I wrote a demo experiment of this effect for my class using JavaScript and HTML5 Canvas. You can take a look at the demo experiment.
Visual sensory memory is also called iconic memory. When we see a visual image, our eyes and brains will keep the raw image for a very short while before it is passed to the next stage of visual processing and faints. But how did psychologists know there is such a transient memory? George Sperling has demonstrated the existence of iconic memory by using an ingenious experimental design called the Partial Report paradigm.
This paradigm is not immediately straightforward for some students, so I wrote my own version and made it an online experiment for my students to try it themselves. In the experiment, you have to report a row of letters among other rows. However, the indicator that tells you which row to answer comes shortly after the disappearance of the letters. Experiment results show that the indicator is still useful even so. It means that the sensory memory of the letters is still there when the indicator shows up.

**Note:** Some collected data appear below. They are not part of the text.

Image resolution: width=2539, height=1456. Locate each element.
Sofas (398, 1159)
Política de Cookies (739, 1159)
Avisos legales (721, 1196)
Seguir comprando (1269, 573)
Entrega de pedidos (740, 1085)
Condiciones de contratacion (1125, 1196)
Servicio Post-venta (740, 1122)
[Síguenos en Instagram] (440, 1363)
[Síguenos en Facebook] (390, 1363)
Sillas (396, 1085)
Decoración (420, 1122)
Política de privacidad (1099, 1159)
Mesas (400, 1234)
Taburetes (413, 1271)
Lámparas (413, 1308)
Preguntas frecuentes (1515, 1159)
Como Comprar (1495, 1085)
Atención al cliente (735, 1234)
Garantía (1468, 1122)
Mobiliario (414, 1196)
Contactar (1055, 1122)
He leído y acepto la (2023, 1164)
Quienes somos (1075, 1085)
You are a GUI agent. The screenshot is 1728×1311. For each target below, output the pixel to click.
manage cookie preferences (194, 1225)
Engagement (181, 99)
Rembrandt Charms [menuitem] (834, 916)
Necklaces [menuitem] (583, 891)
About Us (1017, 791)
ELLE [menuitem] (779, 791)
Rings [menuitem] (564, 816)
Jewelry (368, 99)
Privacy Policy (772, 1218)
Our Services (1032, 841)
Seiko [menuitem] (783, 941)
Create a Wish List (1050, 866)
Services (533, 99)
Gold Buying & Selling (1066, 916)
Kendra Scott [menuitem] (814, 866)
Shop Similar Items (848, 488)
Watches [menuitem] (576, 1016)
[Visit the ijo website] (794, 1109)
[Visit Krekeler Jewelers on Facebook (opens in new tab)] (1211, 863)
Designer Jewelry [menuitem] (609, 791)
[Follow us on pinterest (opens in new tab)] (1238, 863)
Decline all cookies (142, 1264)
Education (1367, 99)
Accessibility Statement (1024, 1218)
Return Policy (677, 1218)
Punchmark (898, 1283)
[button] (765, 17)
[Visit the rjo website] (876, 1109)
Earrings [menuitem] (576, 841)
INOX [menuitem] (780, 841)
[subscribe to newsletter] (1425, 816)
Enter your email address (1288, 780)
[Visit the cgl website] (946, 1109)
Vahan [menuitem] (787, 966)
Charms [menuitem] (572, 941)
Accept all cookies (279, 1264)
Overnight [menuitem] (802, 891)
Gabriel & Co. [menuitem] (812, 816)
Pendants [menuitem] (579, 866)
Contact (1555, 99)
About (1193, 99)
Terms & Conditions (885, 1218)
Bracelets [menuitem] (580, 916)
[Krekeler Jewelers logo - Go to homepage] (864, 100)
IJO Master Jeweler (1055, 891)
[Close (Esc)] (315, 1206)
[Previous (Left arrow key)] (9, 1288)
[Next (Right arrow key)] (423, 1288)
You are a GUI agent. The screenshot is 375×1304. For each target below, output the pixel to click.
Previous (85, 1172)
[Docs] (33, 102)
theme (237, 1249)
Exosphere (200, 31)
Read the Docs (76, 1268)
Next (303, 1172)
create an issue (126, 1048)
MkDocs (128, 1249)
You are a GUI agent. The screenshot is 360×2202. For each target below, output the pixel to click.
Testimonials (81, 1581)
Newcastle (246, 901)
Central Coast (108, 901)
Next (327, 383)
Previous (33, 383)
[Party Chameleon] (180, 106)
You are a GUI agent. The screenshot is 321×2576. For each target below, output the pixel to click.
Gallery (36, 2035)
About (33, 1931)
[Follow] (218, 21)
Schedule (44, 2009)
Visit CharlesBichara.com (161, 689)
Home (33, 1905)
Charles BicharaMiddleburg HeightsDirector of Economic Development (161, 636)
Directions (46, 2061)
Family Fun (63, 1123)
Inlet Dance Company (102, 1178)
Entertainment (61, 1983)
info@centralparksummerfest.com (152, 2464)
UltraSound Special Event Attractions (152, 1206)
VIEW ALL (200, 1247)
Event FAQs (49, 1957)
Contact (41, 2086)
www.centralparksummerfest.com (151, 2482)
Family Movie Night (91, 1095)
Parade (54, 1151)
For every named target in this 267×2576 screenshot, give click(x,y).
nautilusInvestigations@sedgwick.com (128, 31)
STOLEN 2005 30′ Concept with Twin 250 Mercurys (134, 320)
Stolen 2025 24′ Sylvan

This demo demonstrates the temporal limit that we can distinguish two colours. Click on the demo, and you will see that as two colours flash more quickly, the two colours start to fuse, and you can no longer see the original colours.
This demo is related to a subtle distinction between our brain process and conscious awareness. A study by Gur and Snodderly (1997) used this stimulus to show that the temporal limit of separating colours by V1 cells in monkeys' brains is higher than that of the subjective report of the monkey. This result indicates that we are not conscious of everything that our brains can encode.